2 entry daha
  • polisleri, siyasetçileri ve gazetecileri eleştiren sağlam bir komedi filmi. siyasetçinin koltuk sevdası uğruna, gazetecilerin tiraj ve haber atlatma çılgınlıkları uğruna bir adamın nasıl da hayatının kararabileceğini komik bir üslupla anlatıyor wilder. her zamanki gibi inceden inceye eleştiriyor bu insanlıklarını yitirmiş yaratıkları. konusunu da yazalım, merak eden olursa diye:

    bir gün earl adındaki bir herif siyah bir polisi öldürür ve akabinde tutuklanır. ölen bir siyah olduğu ve seçim yaklaştığı için bu cinayette hafifletici unsurlar olmasına rağmen earl idam cezasına çarptırılır. bu sırada jack lemmon'ın canlandırdığı gazeteci hildy johnson gazetedeki işine noktayı koyup susan sarandon'ın canlandırdığı peggy ile yeni bir hayata yelken açmaya karar verir ama ahlaktan, etikten nasibini alamamış patronu walter bu yetenekli elemanını bir kadına kaptırmak niyetinde değil ve sürekli hildy'nin işlerine taş koyar. film tek bir günde geçer ve gazeteciler, polisler, siyasetçiler üzerinden 30'ların amerikasına değinilir.

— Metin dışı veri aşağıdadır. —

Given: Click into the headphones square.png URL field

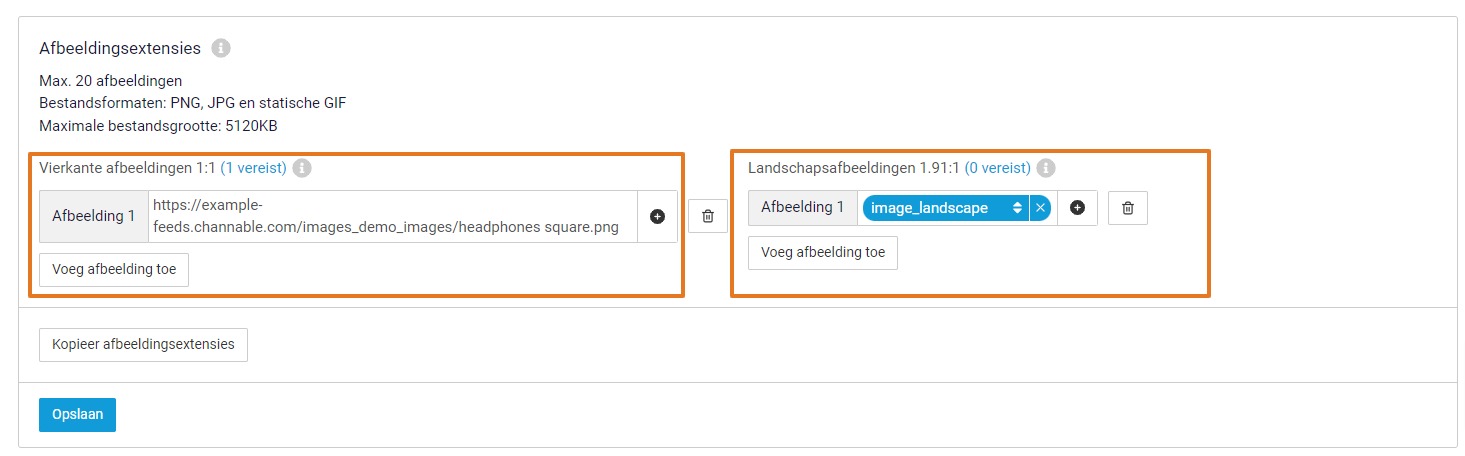Looking at the screenshot, I should pos(393,216).
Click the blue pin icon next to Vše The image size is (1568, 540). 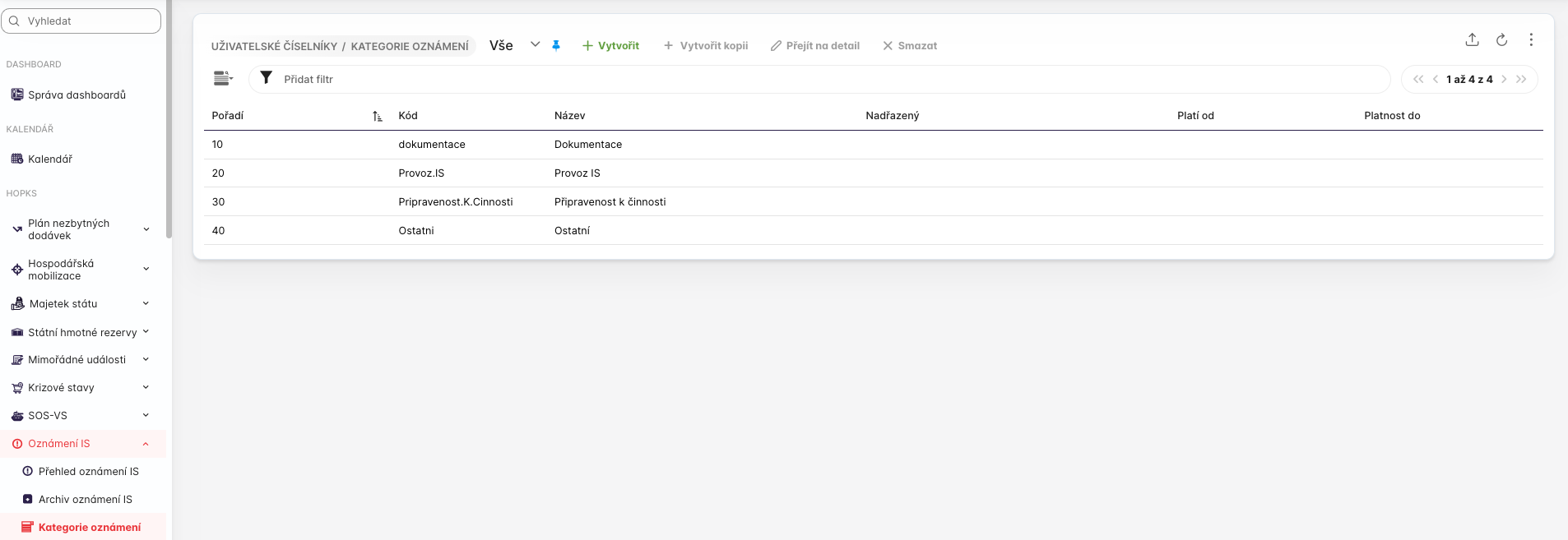pyautogui.click(x=556, y=46)
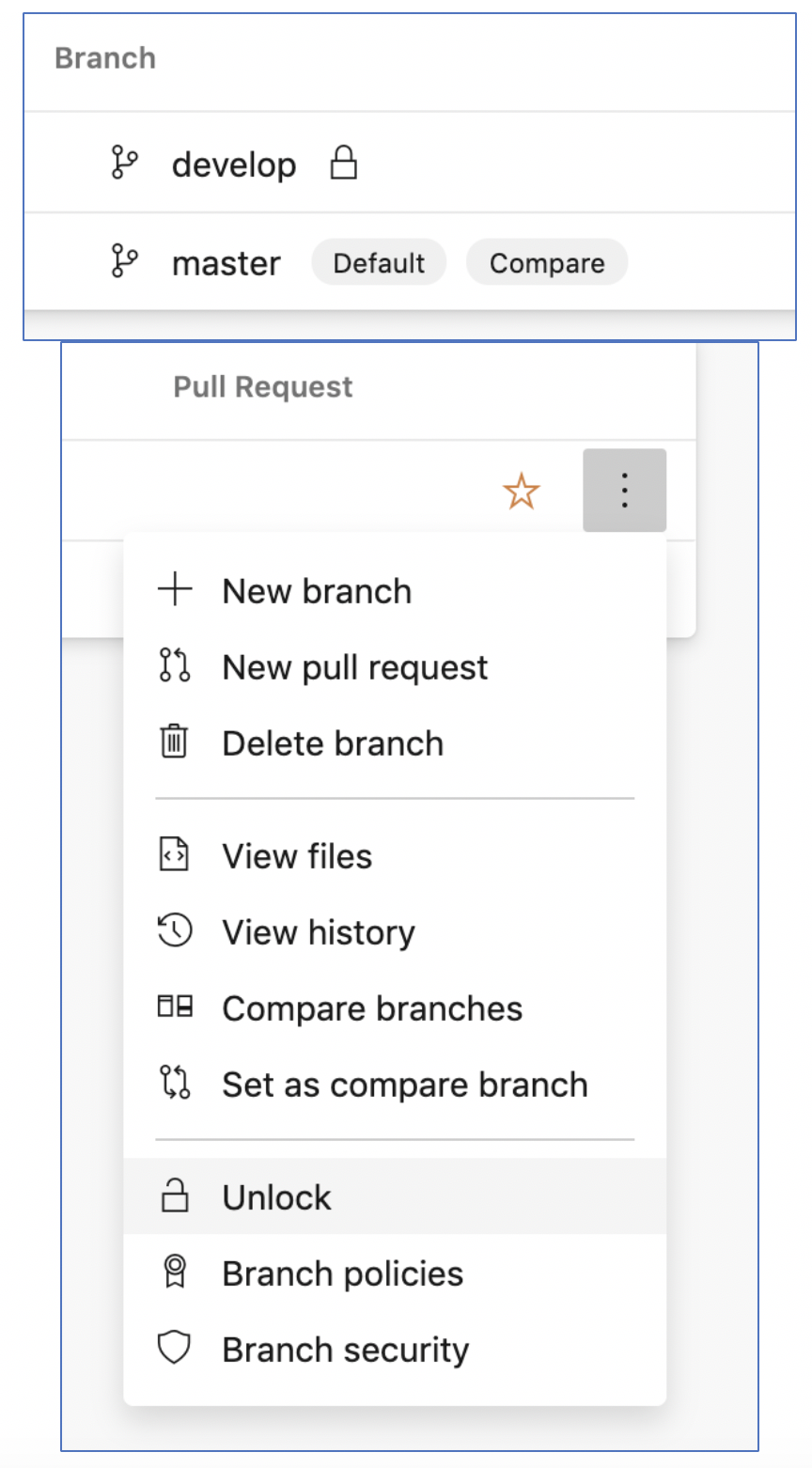The width and height of the screenshot is (812, 1468).
Task: Click the pull request icon in menu
Action: click(175, 666)
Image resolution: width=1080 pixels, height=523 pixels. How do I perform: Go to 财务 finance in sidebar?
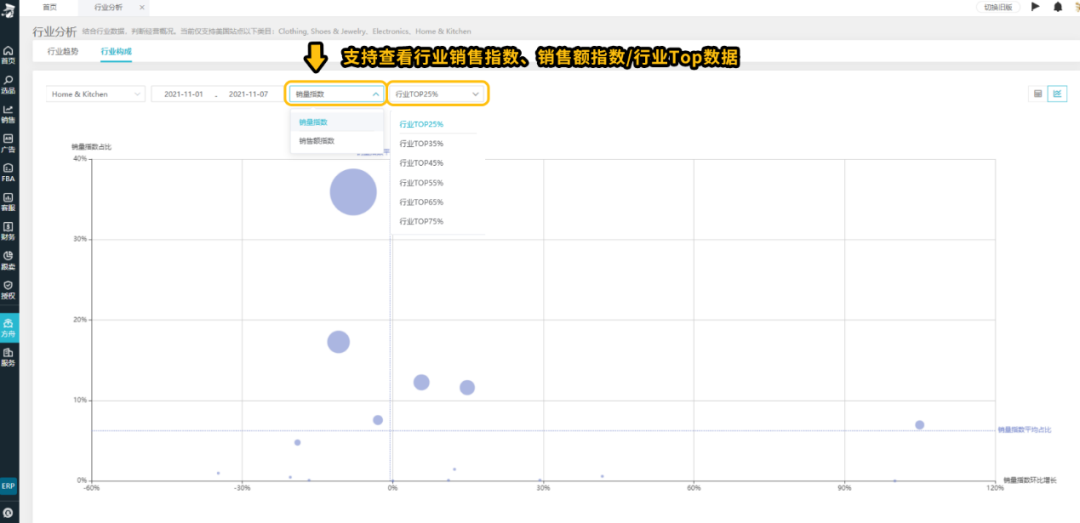coord(8,231)
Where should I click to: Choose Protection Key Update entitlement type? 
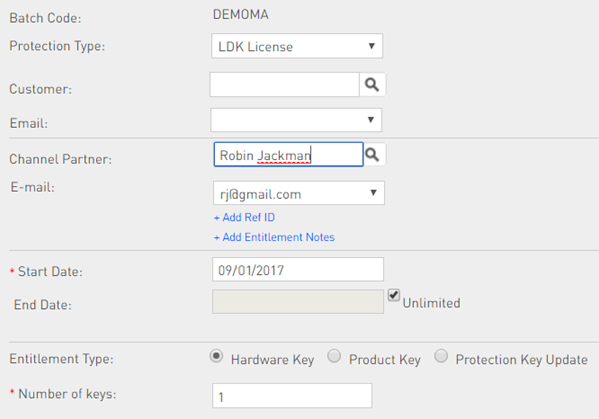[x=441, y=356]
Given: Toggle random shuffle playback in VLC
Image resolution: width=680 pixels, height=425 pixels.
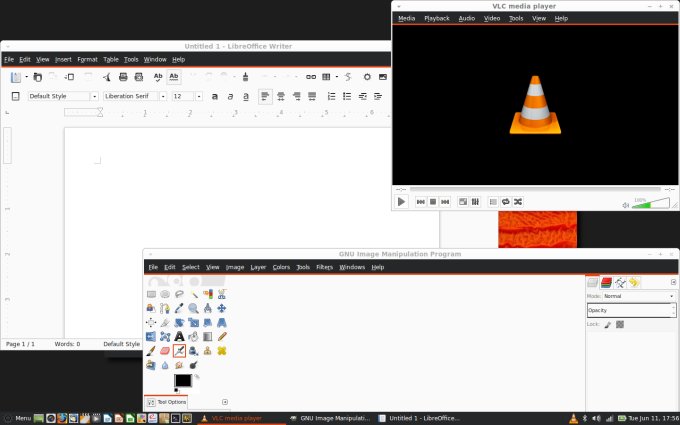Looking at the screenshot, I should 518,202.
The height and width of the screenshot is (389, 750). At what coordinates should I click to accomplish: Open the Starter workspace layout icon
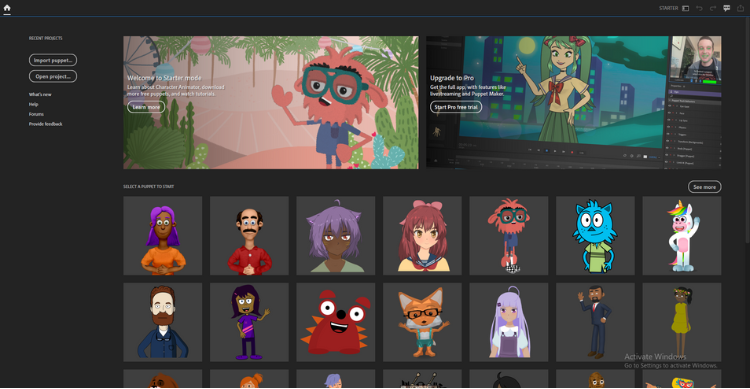685,8
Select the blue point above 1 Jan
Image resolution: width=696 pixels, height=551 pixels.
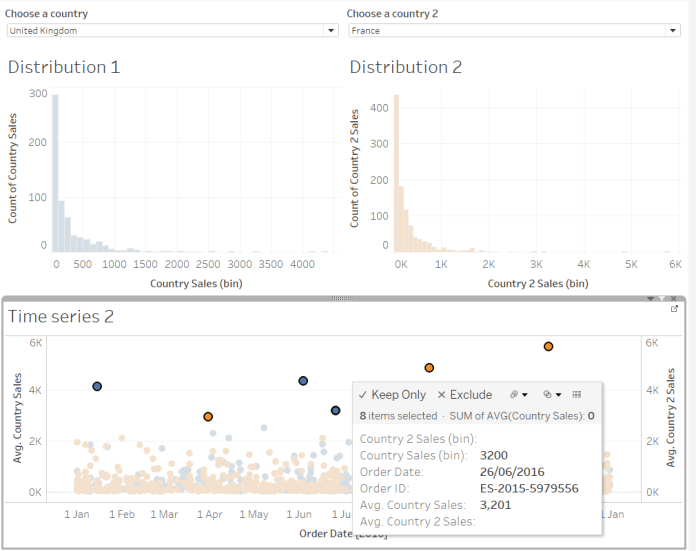pyautogui.click(x=97, y=386)
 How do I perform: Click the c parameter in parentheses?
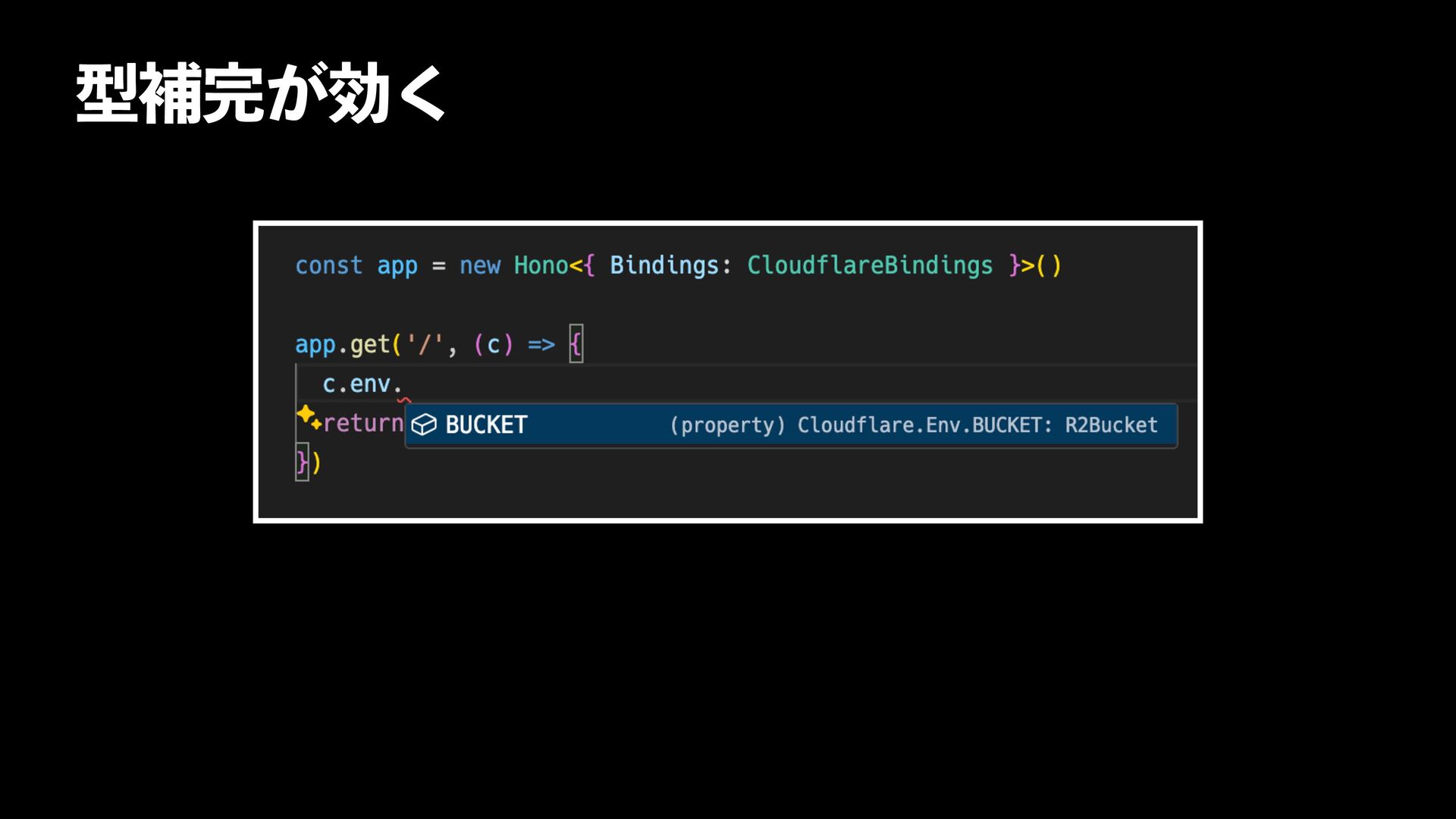494,345
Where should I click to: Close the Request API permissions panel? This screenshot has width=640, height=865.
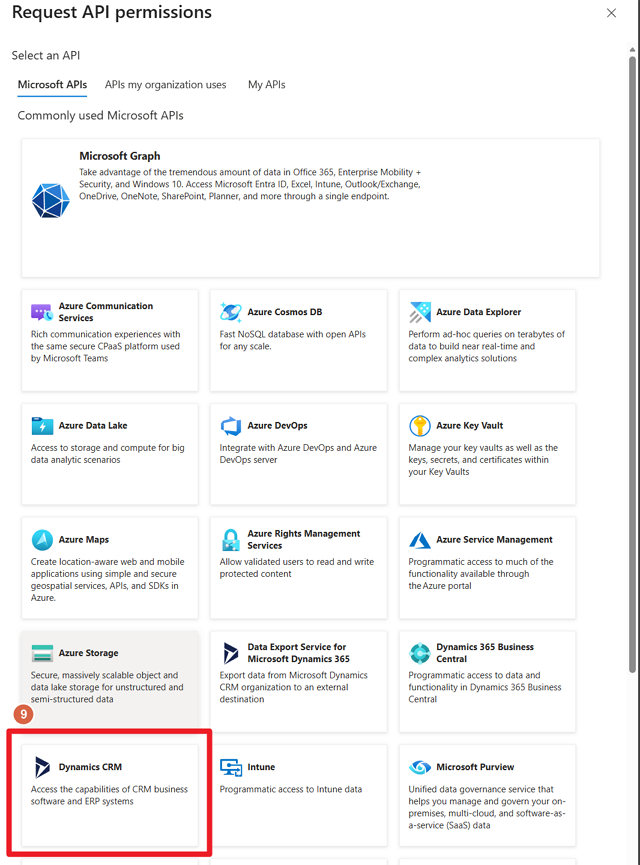612,13
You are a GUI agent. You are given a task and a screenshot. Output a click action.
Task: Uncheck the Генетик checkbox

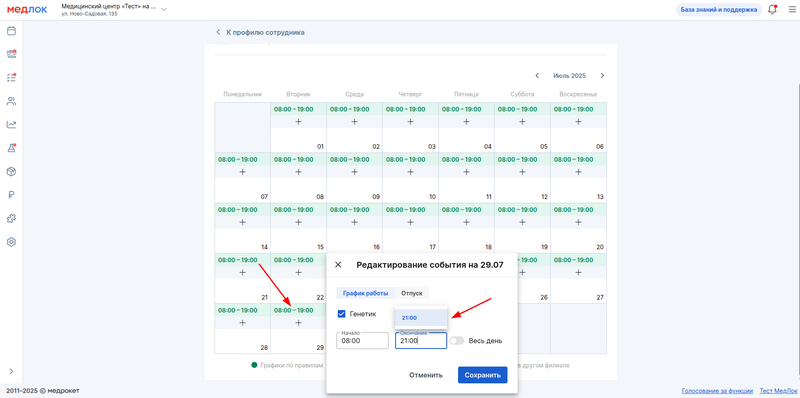point(342,314)
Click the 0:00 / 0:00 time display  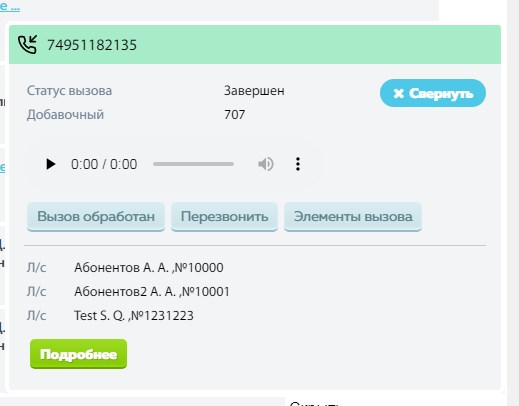point(104,164)
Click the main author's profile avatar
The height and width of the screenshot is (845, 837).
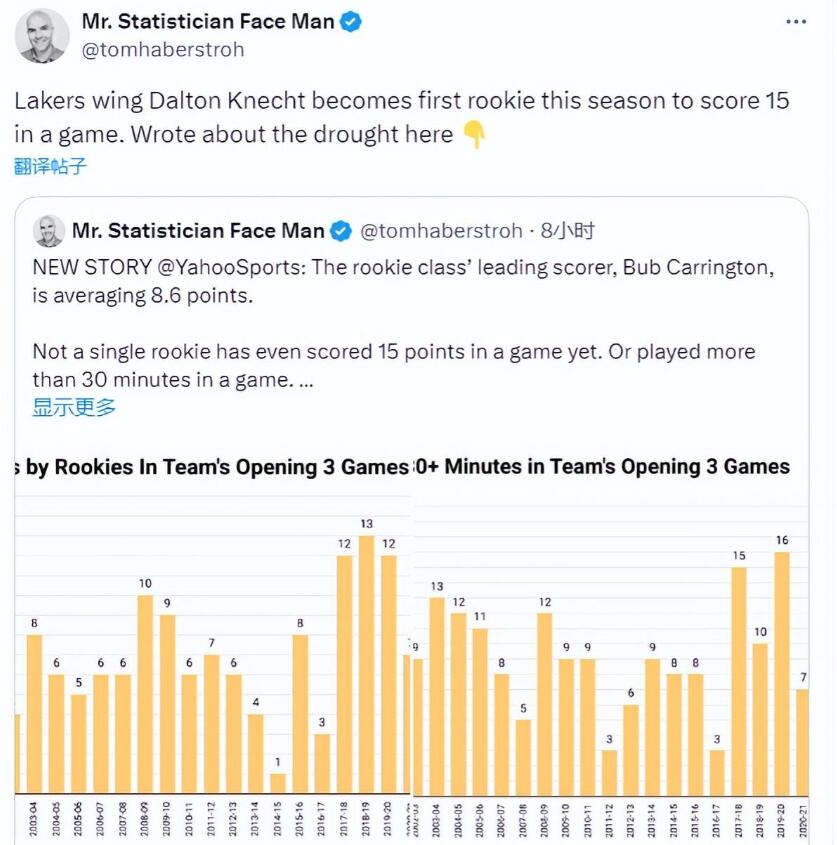tap(42, 35)
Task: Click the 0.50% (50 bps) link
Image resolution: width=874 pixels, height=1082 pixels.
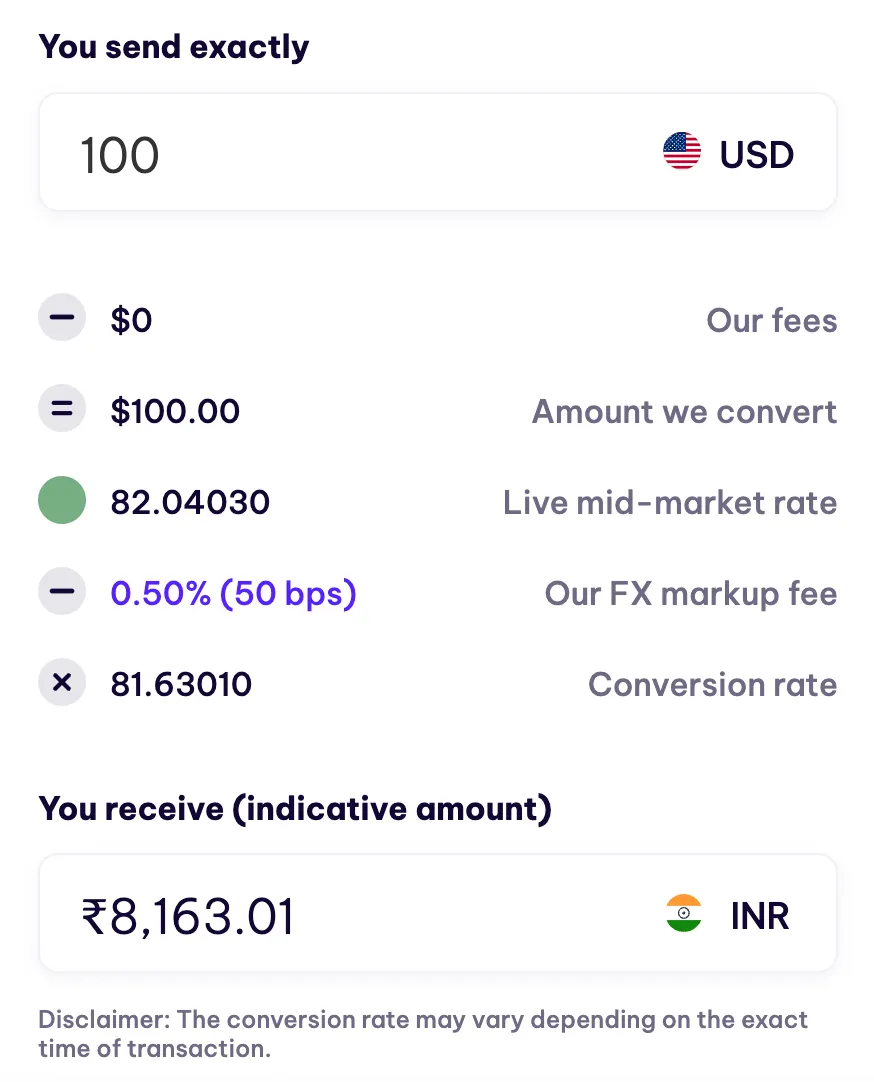Action: tap(233, 593)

    epey eğlenceli sekansları mevcut filmin. ki sözkonusu wilder olunca filmin bu denli eğlenceli olması şaşırtmıyor haliyle. en etkileyici sekans earl'ün ruh durumunu öğrenmek isteyen psikolog ile earl arasındaki geçen sekanstı. "çocuk, babasını öldürmek ve annesiyle birlikte olmak istiyor" saptamasından sonra earl'ün onu penisinden vurması bir hayli eğlenceli idi. freud'a da selam çakılmış oldu. gazeteciler her ne kadar insanlıktan nasibini almamış olsalar da onlar da bir hayli eğlenceli idiler. uzatmayayım. izlenmemesi için bir neden yok bence.